Using eyewitness video and terrestrial laser scanners from atop the highest buildings that survived the tsunami, researchers at Georgia Tech have mapped the tsunami's height and flood zone to learn more about the flow of the devastating currents.
The mapping could produce flooding forecasts that influence future evacuation plans and building designs, preventing loss of life and property damage in Japan and in other areas of the world susceptible to tsunamis, a Georgia Tech release said Thursday.
"The ultimate goal is to save lives," researcher Hermann Fritz said. "In order to do so, we have to have a better understanding of what worked and didn't work."
The researchers surveyed the impact of the tsunami on a fishing town in Kesennuma Bay, where 1,500 people died.
The bay has been hit by historic tsunamis in 1896, 1933, 1960 and 2010, making it the most vulnerable in Japan, and its coastal structures and other mitigation measures were designed based on conservative, historic high-water marks rather than probable maximum tsunamis, they said.
Fritz and his team used lasers to scan the port and bay entrance, creating a three-dimensional, topographic model of the flood zone.

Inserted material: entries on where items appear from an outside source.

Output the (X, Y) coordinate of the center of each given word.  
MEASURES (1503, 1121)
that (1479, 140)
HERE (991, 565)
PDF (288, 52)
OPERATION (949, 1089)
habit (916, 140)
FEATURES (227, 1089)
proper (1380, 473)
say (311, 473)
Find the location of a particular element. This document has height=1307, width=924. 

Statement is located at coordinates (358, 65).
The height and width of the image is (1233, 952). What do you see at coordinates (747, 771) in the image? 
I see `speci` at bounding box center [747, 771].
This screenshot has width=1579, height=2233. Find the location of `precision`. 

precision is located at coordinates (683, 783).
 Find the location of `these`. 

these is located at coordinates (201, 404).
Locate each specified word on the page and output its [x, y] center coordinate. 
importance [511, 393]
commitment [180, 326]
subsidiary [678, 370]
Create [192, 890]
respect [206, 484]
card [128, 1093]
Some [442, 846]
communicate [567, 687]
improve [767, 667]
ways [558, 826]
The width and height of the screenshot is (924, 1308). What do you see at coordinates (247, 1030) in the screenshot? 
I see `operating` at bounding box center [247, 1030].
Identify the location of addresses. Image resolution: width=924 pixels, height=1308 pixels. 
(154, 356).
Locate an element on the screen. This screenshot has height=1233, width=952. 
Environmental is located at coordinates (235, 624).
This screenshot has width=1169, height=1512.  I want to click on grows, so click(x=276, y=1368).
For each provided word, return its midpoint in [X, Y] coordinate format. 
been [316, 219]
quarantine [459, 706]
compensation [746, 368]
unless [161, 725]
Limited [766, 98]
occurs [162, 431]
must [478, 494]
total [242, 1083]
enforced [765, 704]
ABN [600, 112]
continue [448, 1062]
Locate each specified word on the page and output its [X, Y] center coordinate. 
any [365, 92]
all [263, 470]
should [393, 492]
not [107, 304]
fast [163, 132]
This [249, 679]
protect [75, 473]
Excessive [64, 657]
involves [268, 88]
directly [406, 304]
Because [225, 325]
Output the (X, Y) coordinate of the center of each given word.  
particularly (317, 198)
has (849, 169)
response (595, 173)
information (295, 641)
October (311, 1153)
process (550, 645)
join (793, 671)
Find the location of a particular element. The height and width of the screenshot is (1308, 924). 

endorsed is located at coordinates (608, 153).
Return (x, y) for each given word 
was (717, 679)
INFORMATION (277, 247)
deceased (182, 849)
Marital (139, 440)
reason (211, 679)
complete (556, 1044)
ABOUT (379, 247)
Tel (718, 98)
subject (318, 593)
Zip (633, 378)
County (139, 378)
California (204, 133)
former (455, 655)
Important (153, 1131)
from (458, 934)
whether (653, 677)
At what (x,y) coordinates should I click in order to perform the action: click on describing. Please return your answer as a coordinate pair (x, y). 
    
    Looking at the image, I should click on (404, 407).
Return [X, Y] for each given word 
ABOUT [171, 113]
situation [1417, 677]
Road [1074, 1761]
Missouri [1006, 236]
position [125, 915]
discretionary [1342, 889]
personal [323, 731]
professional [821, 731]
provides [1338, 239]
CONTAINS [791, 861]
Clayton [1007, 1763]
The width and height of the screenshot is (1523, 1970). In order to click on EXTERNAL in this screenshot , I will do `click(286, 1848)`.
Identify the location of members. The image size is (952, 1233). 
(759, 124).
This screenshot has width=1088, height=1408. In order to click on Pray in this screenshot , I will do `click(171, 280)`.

They determined the tsunami reached a maximum height of 30 feet, followed by outflow currents of 36 feet per second less than 10 minutes later, a speed impossible to survive or navigate by vessels, Fritz said.
"What we can learn from the hydrograph is confirmation that the water goes out first, drawing down to more than negative 3 meters (30 feet) on the landward side of the trench, which can make vessels hit ground inside harbors," Fritz said.
"During the subsequent arrival of the main tsunami wave, the water rushing back in changed the water level by 40 feet, engulfing the entire city in 12 minutes," he said.